• [DATASET EXCERPTS]:
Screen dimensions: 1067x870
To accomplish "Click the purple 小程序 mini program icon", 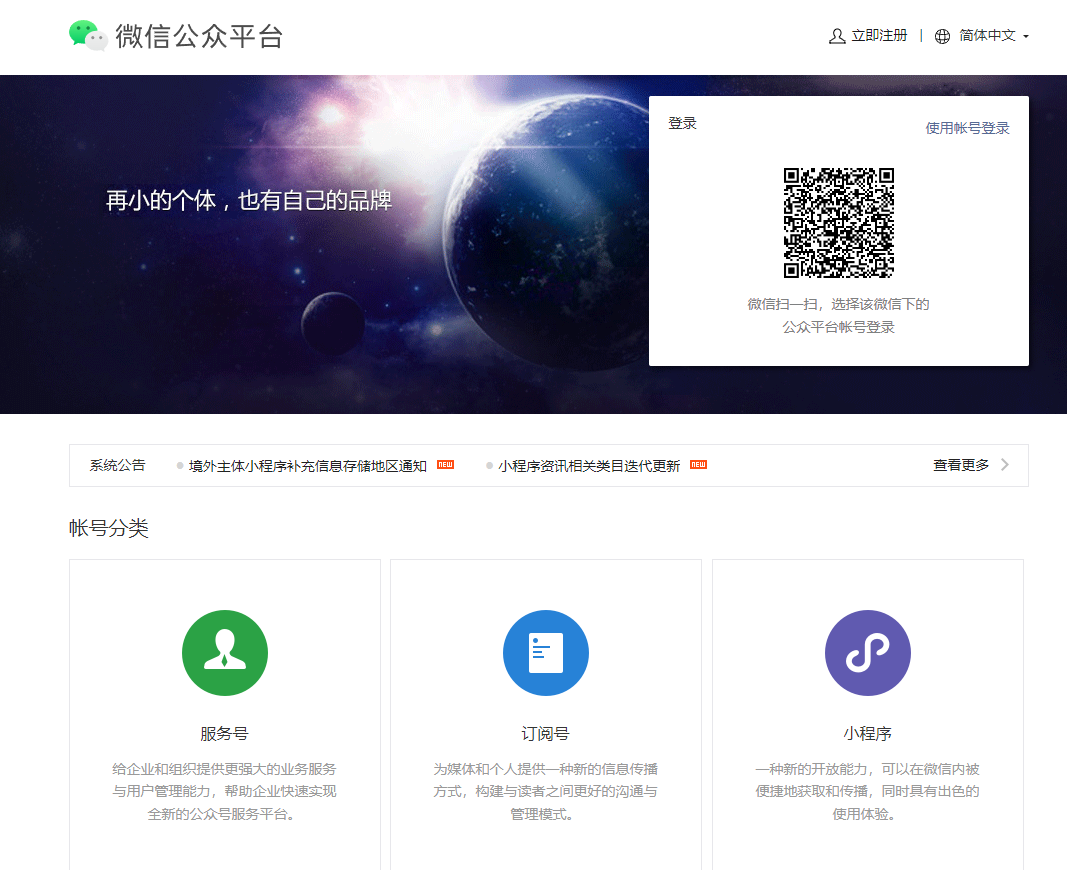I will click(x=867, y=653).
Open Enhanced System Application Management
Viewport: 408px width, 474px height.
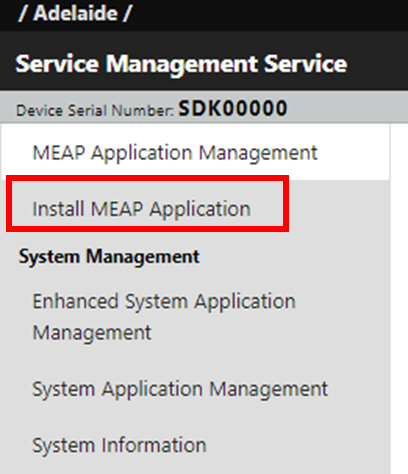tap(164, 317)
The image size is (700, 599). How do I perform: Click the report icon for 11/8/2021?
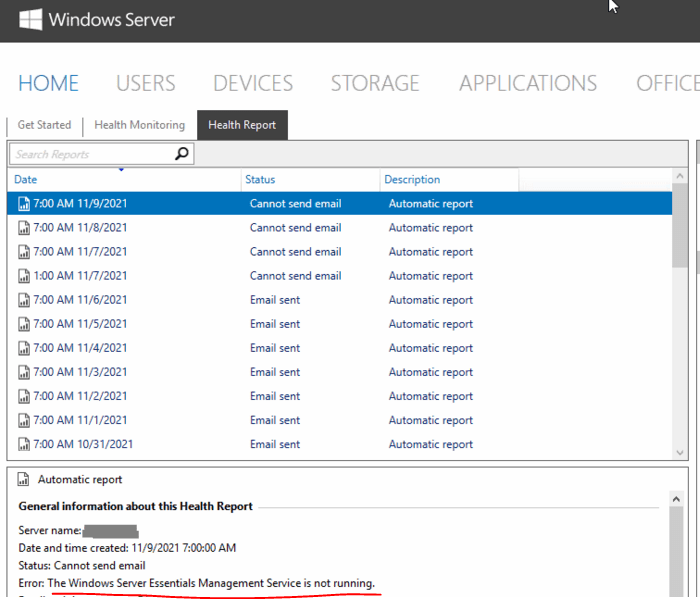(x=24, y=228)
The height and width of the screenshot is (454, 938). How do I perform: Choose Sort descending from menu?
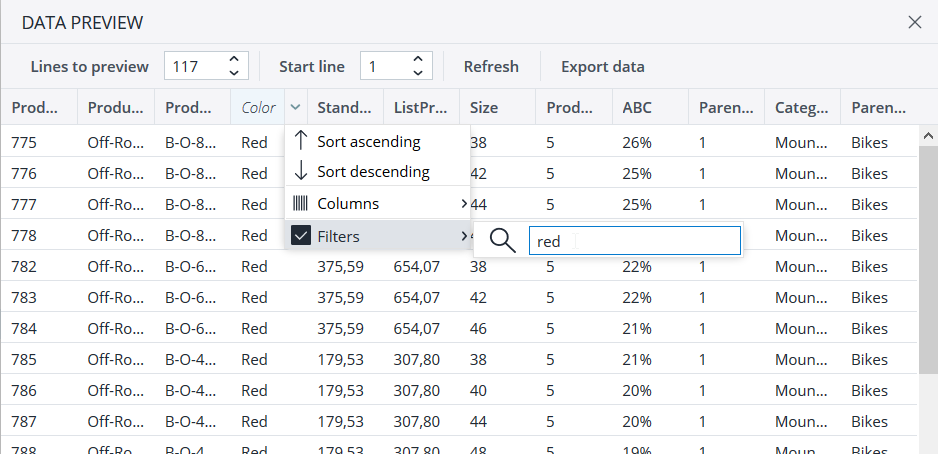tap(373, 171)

==

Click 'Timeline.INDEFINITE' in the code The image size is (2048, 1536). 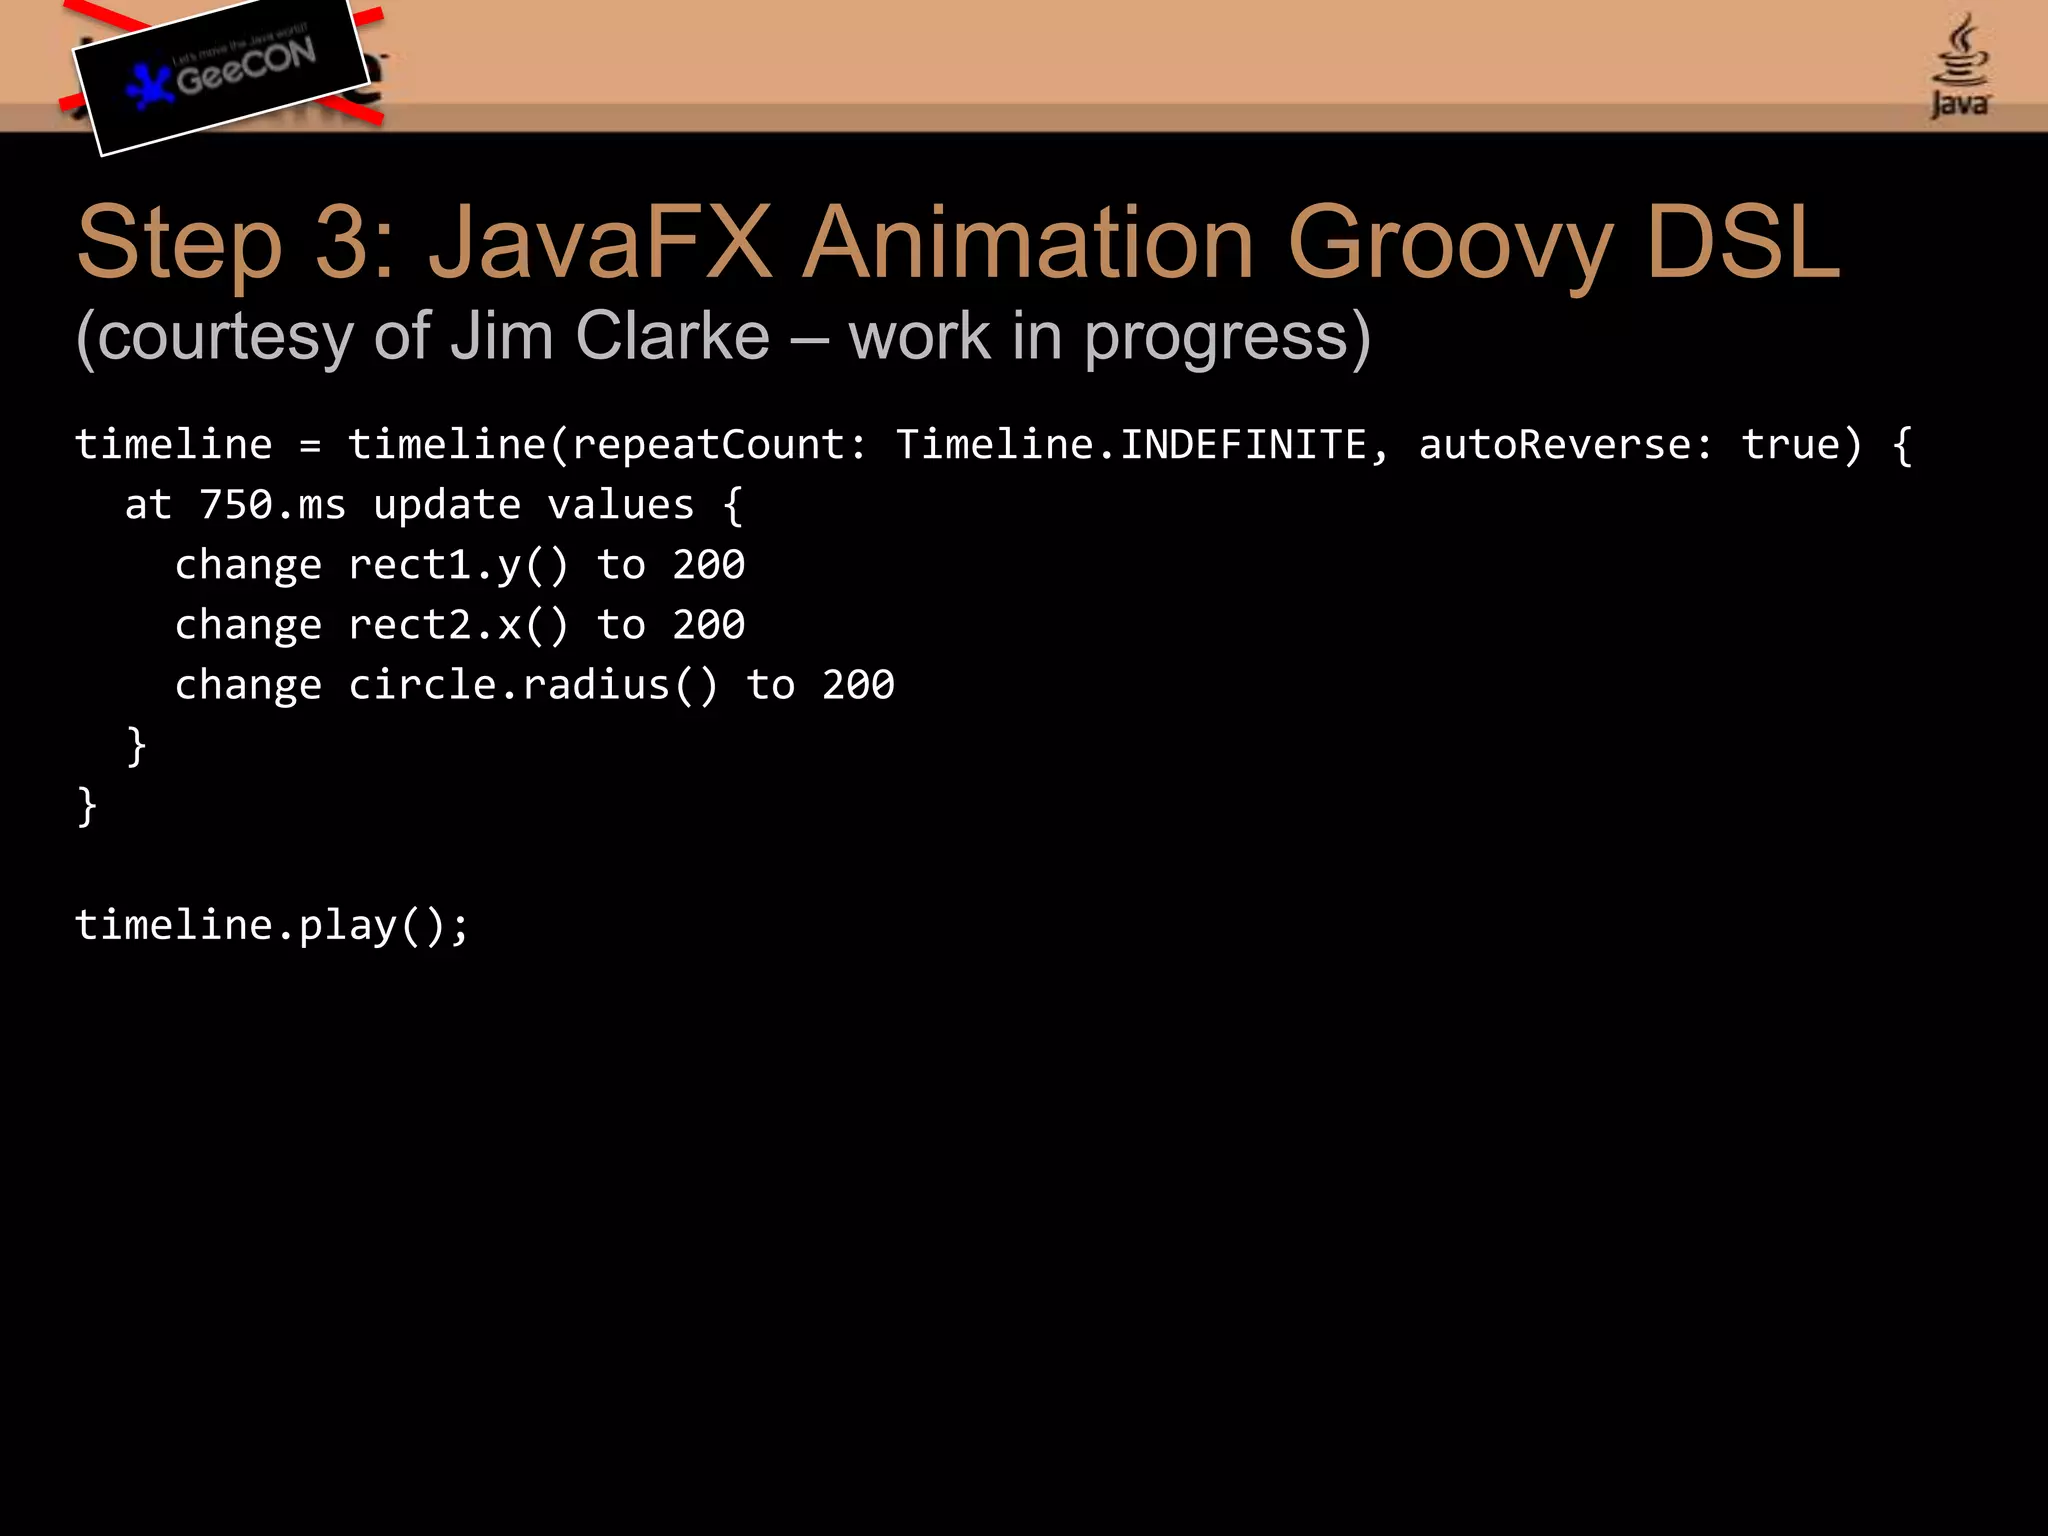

==

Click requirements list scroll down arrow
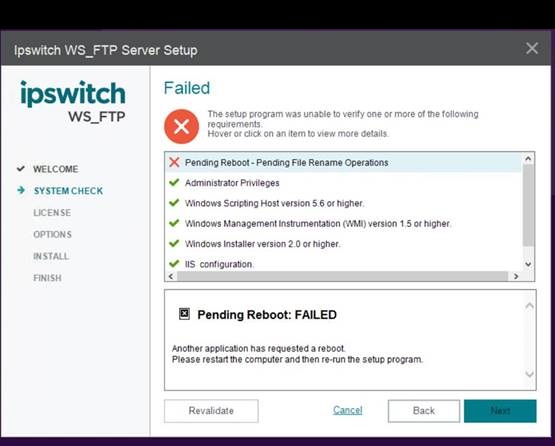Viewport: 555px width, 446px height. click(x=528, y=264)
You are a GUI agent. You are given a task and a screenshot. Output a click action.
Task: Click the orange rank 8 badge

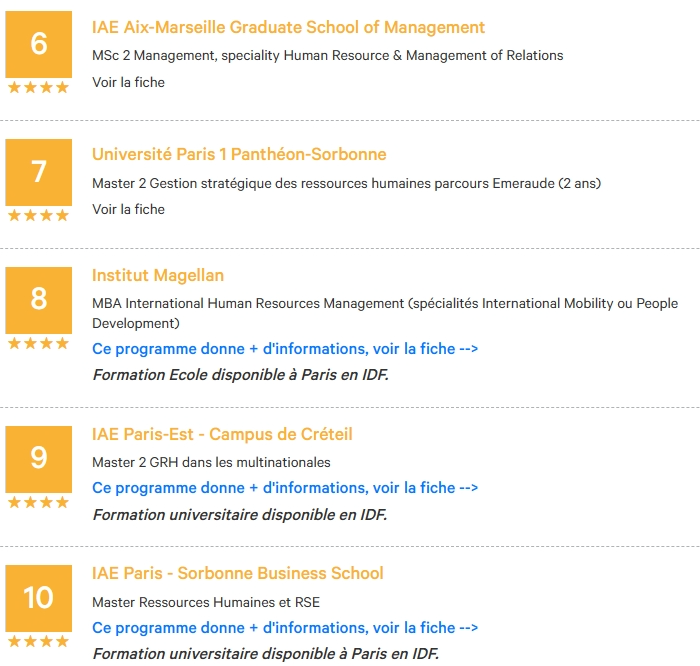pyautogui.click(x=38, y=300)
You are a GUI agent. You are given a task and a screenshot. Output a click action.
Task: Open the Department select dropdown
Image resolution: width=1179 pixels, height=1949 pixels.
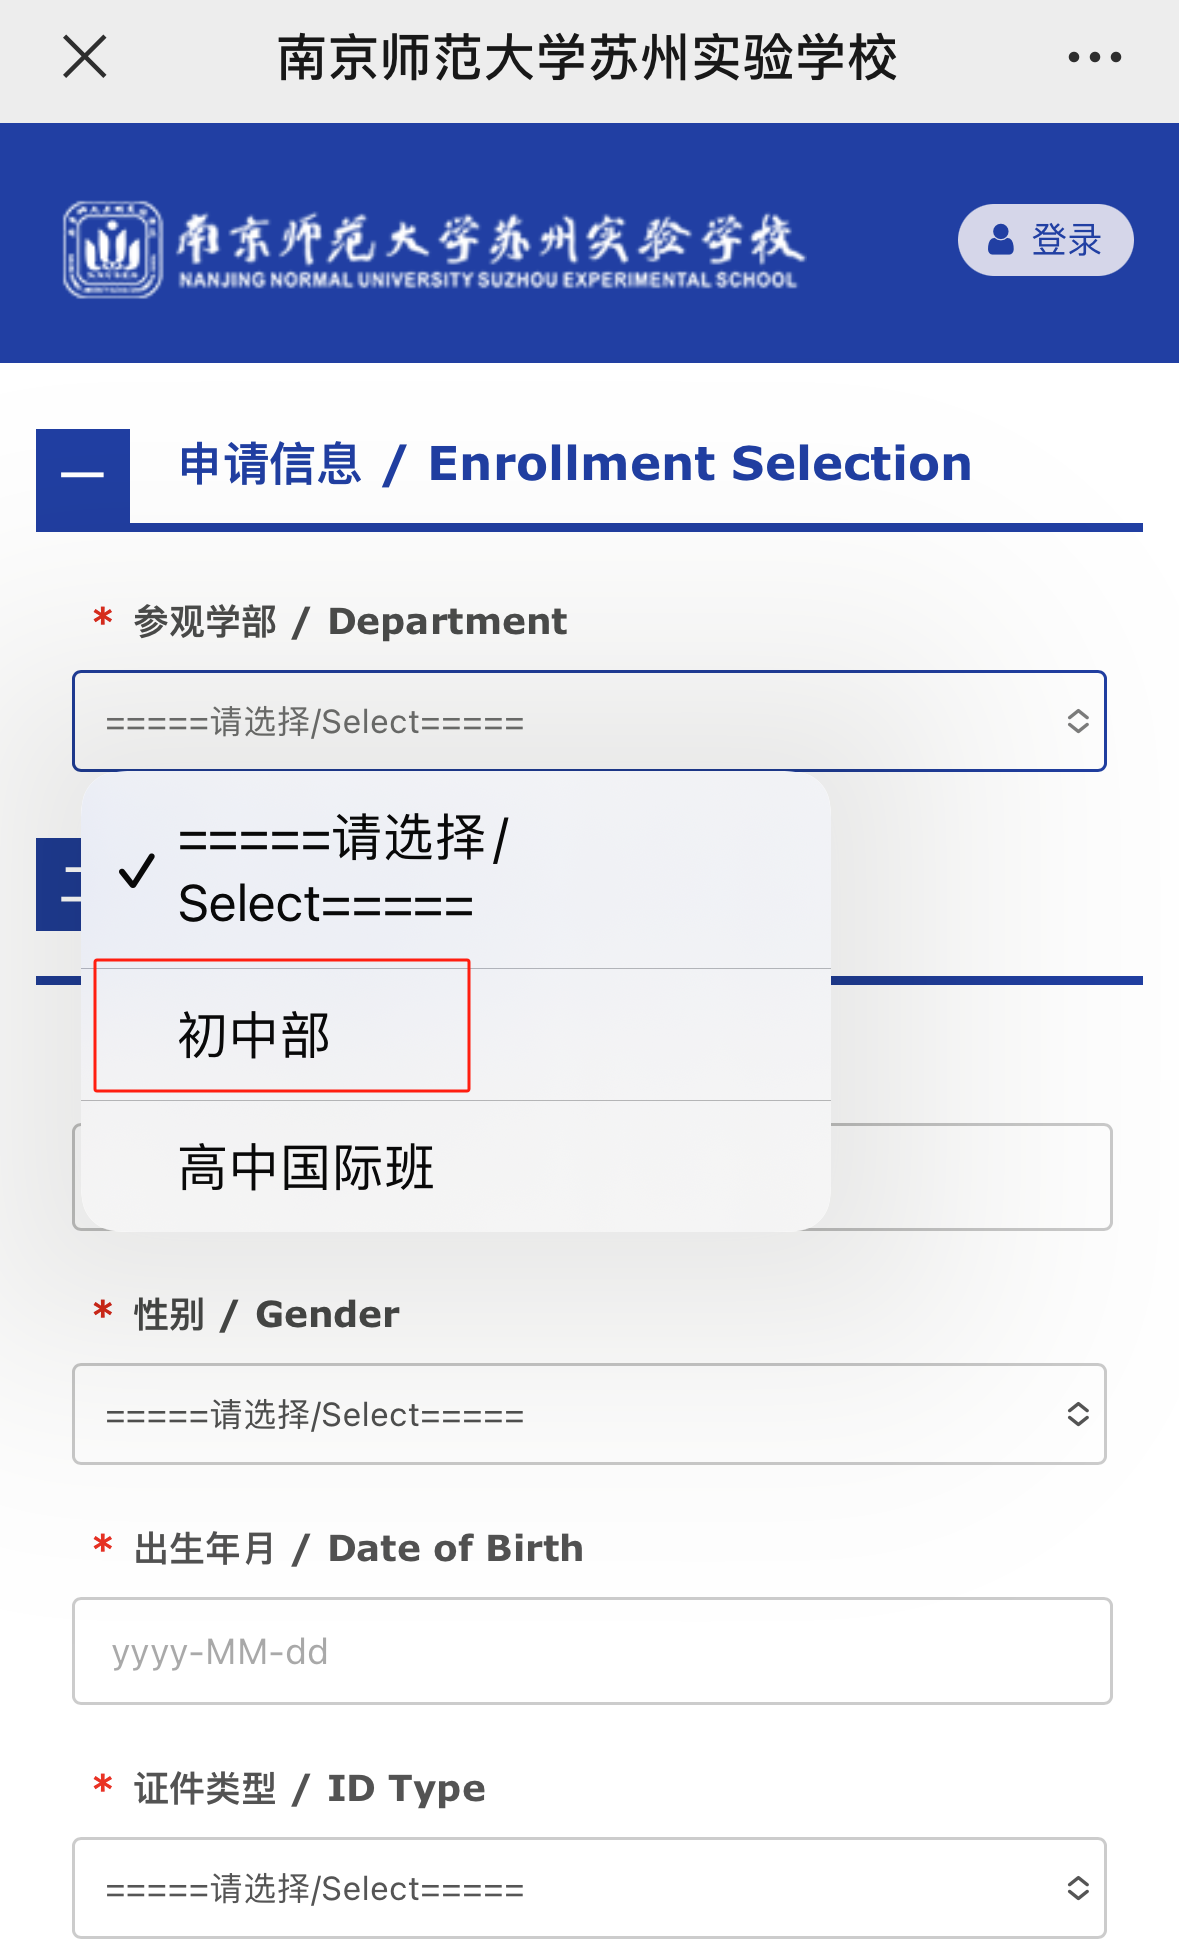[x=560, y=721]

• [EXERCISE GOAL]:
Tell how many lines of the records above contain "Open", replying with the number only.

• [RESPONSE]:
2